I enjoyed the Holly Jackson novel this series is based on, but I did not remember the plot well, so I was excited to see the show arrive on Netflix. Then, the first three episodes of a six-part series felt like a slog. I wished that the tone would have either veered more toward Nancy Drew or Veronica Mars. Instead, it seems to have dropped a Nancy Drew-like character into Veronica Mars territory, by which I mean Pip is sweet and naive but the mystery takes her to some dark places without her having much bite to her investigation. Sure, she drives her car too fast as Nancy Drew does, but I wanted more internal monologue, hardboiled tendencies, or something. Eventually, the investigation picked up and I was hooked, but it was an endeavor getting to that point.
As Pip, Emma Myers has a strong presence on the screen and infuses her character with a sweet but smart drive. I could sympathize with how Pip gets in over her head as Myers carries on with wide-eyed determination. She has solid chemistry with her costars, especially Zain Iqbal as Ravi, and Anna Maxwell Martin and Gary Beadle, who play her parents. Asha Banks and Yasmin Al-Khudhairi counter Myers’s sweetness by playing her friends with a sad, knowing mood and I wish their characters had been better developed.
This series was originally a BBC show and I know the BBC can do better mysteries than this. The production’s tone is more muted than it should have been, from the color scheme being dialed down to the bad guys just not seeming bad enough. I was most outraged by a dog’s death, which might say something about me, but I think is also telling about the pacing and writing. This show is fine. It could have been great if it had been a bit punchier from the start, but if you are in the mood for a teen detective story, it will pass.
A Good Girl’s Guide to Murder was created by Poppy Cogan, based on the novel by Holly Jackson. It runs for six episodes on Netflix.

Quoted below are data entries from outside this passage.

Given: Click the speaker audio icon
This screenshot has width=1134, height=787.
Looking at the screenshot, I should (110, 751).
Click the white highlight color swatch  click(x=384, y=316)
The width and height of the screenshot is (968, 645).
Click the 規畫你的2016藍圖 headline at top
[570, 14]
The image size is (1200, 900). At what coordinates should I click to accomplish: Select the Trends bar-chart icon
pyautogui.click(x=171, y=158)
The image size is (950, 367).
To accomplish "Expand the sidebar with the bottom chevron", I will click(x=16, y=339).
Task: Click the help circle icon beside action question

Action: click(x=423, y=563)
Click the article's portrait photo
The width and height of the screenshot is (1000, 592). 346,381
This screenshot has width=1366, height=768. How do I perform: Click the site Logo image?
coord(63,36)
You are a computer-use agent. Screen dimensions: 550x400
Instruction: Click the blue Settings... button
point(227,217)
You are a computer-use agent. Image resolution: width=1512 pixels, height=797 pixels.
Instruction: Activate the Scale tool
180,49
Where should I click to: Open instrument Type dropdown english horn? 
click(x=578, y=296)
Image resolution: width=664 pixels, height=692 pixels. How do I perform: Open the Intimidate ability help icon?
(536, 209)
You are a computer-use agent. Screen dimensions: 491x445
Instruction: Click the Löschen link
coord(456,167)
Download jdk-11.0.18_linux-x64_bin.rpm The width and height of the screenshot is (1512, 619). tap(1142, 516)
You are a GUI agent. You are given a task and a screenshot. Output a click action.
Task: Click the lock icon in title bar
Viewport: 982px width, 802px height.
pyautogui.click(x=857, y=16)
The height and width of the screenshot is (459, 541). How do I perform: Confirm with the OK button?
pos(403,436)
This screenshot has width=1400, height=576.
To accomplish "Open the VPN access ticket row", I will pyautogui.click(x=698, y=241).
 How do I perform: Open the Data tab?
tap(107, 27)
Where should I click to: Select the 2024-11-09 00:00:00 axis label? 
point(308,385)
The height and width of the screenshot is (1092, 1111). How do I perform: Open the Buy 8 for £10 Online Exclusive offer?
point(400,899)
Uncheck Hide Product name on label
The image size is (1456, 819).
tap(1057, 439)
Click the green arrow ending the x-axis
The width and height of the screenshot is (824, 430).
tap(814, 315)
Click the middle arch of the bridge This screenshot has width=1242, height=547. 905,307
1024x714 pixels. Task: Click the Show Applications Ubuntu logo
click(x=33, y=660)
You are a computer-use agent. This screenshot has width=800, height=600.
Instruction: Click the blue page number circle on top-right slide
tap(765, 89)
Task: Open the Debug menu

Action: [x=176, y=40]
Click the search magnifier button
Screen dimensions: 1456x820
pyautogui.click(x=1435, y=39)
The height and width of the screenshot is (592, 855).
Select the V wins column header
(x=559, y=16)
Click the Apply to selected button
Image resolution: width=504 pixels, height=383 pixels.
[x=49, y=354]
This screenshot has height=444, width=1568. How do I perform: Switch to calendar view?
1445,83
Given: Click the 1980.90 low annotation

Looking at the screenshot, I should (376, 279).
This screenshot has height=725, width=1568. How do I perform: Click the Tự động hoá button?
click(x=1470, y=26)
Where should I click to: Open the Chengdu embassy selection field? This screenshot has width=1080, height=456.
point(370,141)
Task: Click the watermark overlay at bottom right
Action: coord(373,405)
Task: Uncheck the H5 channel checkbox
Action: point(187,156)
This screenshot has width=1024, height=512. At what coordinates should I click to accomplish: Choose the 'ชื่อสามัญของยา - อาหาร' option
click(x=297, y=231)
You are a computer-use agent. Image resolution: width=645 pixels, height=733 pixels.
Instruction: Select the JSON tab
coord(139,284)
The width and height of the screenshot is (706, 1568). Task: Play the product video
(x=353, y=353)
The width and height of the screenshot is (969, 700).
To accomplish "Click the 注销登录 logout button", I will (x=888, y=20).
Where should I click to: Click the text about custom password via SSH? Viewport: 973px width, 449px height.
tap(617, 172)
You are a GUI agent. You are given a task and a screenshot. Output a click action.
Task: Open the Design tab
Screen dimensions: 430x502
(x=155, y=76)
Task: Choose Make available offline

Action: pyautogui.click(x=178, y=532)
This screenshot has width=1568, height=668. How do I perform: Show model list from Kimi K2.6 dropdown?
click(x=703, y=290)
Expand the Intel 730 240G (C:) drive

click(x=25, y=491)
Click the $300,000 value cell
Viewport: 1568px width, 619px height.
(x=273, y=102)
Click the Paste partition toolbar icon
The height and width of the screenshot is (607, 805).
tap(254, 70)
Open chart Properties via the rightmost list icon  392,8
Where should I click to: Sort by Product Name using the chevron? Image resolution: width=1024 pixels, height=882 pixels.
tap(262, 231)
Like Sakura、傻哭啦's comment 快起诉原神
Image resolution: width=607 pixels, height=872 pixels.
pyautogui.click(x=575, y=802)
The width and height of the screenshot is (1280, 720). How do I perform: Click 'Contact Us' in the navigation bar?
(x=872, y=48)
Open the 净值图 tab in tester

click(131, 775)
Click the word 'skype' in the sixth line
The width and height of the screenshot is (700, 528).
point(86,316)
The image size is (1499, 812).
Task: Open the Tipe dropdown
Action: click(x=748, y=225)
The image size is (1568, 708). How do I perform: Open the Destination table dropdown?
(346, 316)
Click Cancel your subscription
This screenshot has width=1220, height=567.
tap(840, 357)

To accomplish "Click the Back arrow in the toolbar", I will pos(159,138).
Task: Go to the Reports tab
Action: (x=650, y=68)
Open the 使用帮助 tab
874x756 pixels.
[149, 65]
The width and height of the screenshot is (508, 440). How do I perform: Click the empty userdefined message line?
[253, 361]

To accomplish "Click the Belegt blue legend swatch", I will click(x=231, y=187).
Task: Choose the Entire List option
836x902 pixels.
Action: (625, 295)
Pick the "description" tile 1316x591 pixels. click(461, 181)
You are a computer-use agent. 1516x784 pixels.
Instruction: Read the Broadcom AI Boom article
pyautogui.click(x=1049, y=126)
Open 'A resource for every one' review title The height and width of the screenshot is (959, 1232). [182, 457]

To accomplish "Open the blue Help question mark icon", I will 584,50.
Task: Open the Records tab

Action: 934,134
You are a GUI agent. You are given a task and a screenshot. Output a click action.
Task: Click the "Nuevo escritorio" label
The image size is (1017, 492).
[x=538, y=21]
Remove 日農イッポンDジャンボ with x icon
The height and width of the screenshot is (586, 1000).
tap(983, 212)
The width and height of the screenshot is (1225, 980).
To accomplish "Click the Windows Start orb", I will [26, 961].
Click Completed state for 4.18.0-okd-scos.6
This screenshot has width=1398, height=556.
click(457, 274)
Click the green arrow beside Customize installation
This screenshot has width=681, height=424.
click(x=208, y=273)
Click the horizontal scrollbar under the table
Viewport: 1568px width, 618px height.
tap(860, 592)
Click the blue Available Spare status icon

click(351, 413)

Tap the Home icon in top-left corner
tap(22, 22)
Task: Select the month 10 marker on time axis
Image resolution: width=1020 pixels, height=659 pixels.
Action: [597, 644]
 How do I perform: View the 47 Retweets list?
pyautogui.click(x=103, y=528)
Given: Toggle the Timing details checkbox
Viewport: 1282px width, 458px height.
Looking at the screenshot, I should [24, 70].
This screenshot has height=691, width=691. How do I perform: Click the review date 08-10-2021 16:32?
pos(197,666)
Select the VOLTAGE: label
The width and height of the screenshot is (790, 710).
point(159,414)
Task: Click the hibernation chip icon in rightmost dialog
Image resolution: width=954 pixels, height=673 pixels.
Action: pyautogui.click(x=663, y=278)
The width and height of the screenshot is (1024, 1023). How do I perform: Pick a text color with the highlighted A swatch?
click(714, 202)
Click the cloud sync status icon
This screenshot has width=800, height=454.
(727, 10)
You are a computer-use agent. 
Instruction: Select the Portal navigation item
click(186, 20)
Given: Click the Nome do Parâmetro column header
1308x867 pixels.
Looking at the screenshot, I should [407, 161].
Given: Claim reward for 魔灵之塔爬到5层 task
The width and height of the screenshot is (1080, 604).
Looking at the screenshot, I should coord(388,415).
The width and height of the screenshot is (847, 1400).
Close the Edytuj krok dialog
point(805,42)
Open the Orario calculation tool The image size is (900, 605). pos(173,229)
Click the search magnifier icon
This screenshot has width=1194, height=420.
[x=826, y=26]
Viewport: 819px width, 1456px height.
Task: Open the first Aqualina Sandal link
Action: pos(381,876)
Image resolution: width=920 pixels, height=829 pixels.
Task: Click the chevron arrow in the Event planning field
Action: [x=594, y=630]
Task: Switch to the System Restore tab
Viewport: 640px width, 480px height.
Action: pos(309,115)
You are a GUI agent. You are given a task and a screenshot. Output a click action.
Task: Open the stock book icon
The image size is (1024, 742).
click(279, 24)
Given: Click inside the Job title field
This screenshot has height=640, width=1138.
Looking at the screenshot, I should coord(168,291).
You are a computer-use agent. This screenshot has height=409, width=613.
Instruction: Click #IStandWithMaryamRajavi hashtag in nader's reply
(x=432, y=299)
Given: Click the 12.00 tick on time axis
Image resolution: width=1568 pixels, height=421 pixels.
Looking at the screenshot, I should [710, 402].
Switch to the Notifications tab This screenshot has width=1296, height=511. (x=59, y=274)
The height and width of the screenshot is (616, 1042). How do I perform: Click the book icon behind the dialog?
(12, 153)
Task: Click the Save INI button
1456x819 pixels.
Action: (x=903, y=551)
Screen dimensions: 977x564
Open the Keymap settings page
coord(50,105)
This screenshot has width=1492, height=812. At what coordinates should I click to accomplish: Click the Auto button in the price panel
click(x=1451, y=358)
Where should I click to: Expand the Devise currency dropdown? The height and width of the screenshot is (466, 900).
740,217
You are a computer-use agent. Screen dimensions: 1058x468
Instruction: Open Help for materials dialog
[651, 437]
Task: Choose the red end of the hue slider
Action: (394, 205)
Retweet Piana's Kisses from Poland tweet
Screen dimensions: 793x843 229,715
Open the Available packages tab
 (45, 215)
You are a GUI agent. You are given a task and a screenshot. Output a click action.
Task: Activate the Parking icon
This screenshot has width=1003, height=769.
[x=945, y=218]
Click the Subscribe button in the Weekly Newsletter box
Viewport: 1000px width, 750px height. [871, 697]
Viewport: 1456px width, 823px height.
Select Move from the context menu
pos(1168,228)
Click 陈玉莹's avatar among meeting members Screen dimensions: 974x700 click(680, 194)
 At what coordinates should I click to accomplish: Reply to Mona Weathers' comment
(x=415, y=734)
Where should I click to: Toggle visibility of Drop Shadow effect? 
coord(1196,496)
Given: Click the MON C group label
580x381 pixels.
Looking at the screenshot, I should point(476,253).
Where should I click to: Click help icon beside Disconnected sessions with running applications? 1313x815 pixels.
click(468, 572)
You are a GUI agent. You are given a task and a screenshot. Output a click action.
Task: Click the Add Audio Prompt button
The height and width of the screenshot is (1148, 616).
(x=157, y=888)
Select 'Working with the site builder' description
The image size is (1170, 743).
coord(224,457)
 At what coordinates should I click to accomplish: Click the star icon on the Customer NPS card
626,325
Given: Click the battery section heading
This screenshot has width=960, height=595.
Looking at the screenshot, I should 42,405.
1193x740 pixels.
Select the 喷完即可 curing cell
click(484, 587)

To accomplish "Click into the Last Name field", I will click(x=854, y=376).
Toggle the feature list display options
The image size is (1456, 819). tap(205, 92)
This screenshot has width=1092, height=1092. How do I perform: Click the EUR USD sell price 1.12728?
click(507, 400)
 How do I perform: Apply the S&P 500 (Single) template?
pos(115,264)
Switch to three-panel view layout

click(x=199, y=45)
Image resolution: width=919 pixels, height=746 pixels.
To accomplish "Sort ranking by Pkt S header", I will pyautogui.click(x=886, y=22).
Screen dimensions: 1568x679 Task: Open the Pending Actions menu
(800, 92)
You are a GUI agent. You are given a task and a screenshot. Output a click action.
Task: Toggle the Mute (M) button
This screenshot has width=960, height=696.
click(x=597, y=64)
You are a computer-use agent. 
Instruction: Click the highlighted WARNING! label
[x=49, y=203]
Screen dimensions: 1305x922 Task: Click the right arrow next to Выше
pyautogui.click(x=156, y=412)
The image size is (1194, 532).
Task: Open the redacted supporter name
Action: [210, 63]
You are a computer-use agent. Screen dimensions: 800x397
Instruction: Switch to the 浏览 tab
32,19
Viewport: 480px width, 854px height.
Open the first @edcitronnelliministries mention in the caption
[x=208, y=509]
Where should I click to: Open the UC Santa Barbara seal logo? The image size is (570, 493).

If you’re more interested in a true cold case story, ABC News and Hulu have a new four-part docuseries, At Witt’s End: The Hunt for a Killer, which focuses on the still-unsolved murder of Melissa Witt. 19-year-old Witt’s body was found in Ozark National Forest in January 1995. At Witt’s End details the known facts of Witt’s case, using archival news footage and interviews with journalists and investigators who were on the scene thirty years ago, before transitioning to following a cold case team invested in tying the murder to a serial killer active in the area at the time.
After the big true crime boom a few years ago, I mostly have tuned out of the genre. Although I love a good mystery and quality true crime productions, so many series came out at once that they started to all feel the same and I started to feel a bit gross watching some of them. At Witt’s End demonstrates many of the best practices of the genre and features a production quality that sets it above the lower-brow iterations. Although the content is at times disturbing, the interview subjects and journalistic angle treat the victims and their families with respect, emphasizing the investigators’ empathy and desire to give Melissa the justice that she deserves. Particularly in the last episode, the perspectives of those close to the case give the series a moving conclusion, even as I hope someday there will be an update breaking the case open.
Some may find the series slow-moving and there were probably more drone shots with on-screen text than needed, but I found that these cinematic choices helped create a melancholy, frustrated pace that reflects the difficulty of solving Witt’s case. While not as salacious as some true crime shows can be, At Witt’s End does have some shocking moments and several interviews that feel like a fireside storytelling session.
At Witt’s End is an ABC News production and runs for four episodes on Hulu. Viewer discretion is advised.